== REQUIRED TASK ==
Please arrange the lines below as a Markdown table with the columns "Row" and "Line", starting at the line containing "Product support (210, 1361)" and ending at the line containing "HPE Modern Slavery", with any blank lines left out.

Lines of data
'''

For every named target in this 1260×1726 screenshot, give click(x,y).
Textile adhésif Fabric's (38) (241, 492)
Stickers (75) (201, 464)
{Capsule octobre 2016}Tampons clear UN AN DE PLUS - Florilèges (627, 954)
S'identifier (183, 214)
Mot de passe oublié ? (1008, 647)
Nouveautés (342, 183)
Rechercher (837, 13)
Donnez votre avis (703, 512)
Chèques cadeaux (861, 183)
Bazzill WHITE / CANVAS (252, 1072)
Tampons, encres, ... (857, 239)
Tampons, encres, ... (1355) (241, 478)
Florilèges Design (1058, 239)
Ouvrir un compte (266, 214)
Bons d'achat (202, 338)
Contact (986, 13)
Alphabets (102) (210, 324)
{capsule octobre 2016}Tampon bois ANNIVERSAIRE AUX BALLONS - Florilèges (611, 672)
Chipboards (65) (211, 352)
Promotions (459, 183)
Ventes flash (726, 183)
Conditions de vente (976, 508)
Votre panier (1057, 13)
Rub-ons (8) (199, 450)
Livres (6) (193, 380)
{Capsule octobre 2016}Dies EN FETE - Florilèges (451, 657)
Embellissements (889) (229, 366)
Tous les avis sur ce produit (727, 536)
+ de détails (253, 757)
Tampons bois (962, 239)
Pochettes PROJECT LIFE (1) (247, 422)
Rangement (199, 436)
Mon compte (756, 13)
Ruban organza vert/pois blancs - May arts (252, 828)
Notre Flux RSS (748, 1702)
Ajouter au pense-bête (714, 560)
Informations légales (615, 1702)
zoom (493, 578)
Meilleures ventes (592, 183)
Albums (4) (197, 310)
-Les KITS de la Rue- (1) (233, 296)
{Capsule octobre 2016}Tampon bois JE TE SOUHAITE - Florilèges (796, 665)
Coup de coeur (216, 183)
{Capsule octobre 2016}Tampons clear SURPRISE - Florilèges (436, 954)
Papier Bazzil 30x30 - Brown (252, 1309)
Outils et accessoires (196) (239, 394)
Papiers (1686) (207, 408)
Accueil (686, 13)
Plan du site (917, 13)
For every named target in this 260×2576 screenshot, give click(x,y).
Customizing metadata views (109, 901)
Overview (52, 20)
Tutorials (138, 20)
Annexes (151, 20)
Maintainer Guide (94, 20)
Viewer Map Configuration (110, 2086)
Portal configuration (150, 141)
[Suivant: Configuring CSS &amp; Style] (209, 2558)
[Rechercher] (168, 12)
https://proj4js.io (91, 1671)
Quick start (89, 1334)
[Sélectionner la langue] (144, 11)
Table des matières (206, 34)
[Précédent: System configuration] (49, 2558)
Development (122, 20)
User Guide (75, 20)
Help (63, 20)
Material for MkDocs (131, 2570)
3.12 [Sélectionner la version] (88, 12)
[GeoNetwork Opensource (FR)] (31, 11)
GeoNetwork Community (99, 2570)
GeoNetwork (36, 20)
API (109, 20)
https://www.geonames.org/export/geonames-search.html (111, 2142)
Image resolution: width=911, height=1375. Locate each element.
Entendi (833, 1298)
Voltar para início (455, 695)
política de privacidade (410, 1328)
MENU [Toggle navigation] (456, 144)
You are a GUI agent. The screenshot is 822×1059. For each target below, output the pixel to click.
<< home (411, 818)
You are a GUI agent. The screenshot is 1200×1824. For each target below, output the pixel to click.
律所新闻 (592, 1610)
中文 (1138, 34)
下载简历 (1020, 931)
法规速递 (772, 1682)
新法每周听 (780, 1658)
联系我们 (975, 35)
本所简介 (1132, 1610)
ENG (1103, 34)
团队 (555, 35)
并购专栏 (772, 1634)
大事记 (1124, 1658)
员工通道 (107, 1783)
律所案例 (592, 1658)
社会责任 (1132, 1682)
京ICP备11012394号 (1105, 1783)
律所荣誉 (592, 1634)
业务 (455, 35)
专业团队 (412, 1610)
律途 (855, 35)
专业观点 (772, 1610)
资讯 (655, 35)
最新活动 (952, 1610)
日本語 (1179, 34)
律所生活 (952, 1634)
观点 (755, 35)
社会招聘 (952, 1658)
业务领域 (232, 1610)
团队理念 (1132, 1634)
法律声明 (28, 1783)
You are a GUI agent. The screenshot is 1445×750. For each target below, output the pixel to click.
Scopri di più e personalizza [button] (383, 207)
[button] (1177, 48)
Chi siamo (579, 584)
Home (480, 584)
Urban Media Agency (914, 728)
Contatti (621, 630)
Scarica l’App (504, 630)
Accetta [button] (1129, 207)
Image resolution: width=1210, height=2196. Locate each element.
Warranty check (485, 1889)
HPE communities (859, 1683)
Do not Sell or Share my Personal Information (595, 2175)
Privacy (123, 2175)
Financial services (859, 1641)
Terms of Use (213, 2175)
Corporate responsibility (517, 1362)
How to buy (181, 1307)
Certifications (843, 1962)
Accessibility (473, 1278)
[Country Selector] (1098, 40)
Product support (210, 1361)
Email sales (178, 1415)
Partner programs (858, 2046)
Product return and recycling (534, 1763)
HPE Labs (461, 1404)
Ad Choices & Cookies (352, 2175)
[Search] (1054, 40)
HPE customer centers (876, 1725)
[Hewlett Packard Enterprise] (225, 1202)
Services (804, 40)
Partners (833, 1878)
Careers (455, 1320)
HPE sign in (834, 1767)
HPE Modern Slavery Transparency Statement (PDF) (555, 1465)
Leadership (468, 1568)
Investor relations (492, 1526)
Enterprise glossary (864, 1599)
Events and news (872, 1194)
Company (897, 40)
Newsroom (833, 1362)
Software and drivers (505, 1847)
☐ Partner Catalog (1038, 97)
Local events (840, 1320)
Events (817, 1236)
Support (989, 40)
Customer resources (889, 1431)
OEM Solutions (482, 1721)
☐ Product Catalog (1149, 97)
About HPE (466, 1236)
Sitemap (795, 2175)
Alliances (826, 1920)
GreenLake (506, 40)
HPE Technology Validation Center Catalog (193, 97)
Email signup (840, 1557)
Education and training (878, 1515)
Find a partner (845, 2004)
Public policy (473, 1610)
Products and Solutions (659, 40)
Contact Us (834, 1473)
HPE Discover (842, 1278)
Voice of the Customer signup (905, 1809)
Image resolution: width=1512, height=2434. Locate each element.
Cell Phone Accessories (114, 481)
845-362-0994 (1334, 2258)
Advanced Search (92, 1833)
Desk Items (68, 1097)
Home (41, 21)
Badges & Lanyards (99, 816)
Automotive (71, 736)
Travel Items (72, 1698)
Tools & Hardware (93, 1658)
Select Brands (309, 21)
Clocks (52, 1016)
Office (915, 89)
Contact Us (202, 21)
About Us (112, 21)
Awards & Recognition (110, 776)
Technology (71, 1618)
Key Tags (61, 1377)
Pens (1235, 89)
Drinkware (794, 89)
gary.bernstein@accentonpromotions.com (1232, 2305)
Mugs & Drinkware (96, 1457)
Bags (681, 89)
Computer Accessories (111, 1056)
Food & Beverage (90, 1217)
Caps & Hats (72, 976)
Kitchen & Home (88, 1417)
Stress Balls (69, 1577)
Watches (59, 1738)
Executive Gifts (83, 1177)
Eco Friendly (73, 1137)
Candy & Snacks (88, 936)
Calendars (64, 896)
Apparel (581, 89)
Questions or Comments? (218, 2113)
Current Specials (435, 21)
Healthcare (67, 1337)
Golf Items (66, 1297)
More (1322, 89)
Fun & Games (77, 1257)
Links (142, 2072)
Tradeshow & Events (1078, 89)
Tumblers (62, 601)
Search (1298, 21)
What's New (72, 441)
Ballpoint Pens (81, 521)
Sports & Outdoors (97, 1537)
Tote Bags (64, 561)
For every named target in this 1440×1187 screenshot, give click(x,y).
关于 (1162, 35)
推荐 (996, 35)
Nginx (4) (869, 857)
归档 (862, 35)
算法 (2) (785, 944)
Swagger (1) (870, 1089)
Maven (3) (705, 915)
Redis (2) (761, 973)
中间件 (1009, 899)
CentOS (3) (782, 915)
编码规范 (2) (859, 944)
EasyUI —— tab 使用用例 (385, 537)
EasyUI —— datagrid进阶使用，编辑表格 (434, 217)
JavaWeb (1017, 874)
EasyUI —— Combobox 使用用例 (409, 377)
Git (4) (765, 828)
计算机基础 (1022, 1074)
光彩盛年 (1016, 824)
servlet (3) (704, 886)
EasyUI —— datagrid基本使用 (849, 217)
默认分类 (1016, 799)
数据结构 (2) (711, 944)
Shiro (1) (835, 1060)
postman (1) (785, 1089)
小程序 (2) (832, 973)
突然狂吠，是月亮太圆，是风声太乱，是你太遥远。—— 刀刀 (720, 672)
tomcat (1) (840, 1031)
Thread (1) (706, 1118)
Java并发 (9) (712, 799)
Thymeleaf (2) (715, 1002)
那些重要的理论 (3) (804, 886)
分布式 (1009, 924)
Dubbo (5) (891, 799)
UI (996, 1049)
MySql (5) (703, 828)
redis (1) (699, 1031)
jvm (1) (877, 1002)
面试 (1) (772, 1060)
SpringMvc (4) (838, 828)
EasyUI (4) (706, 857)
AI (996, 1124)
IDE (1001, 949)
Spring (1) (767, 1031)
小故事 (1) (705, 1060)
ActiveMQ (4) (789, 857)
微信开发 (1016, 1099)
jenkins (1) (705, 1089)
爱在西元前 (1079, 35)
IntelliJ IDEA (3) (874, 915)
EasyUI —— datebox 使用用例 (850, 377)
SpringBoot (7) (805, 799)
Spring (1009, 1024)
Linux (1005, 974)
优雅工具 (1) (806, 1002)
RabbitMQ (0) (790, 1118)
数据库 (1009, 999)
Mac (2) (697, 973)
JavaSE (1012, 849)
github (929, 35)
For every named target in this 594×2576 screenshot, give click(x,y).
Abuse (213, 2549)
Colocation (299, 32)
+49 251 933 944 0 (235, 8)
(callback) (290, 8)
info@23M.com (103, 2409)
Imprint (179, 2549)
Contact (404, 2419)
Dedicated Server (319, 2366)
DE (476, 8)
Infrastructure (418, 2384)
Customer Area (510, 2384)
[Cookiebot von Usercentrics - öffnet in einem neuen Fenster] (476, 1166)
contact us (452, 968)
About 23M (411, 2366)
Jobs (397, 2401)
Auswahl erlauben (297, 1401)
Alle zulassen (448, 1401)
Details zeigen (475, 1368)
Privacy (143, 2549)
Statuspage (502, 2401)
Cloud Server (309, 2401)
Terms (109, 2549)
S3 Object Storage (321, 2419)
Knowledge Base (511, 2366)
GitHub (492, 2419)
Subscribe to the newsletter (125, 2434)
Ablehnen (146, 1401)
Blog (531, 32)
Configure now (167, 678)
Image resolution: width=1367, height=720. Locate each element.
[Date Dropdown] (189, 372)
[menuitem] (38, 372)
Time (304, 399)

'''

== RESULT BELOW ==
| Row | Line |
|---|---|
| 1 | Product support (210, 1361) |
| 2 | Email sales (178, 1415) |
| 3 | Partner programs (858, 2046) |
| 4 | Product return and recycling (534, 1763) |
| 5 | HPE Labs (461, 1404) |
| 6 | Ad Choices & Cookies (352, 2175) |
| 7 | [Search] (1054, 40) |
| 8 | HPE customer centers (876, 1725) |
| 9 | [Hewlett Packard Enterprise] (225, 1202) |
| 10 | Services (804, 40) |
| 11 | Partners (833, 1878) |
| 12 | Careers (455, 1320) |
| 13 | HPE sign in (834, 1767) |
| 14 | HPE Modern Slavery Transparency Statement (PDF) (555, 1465) |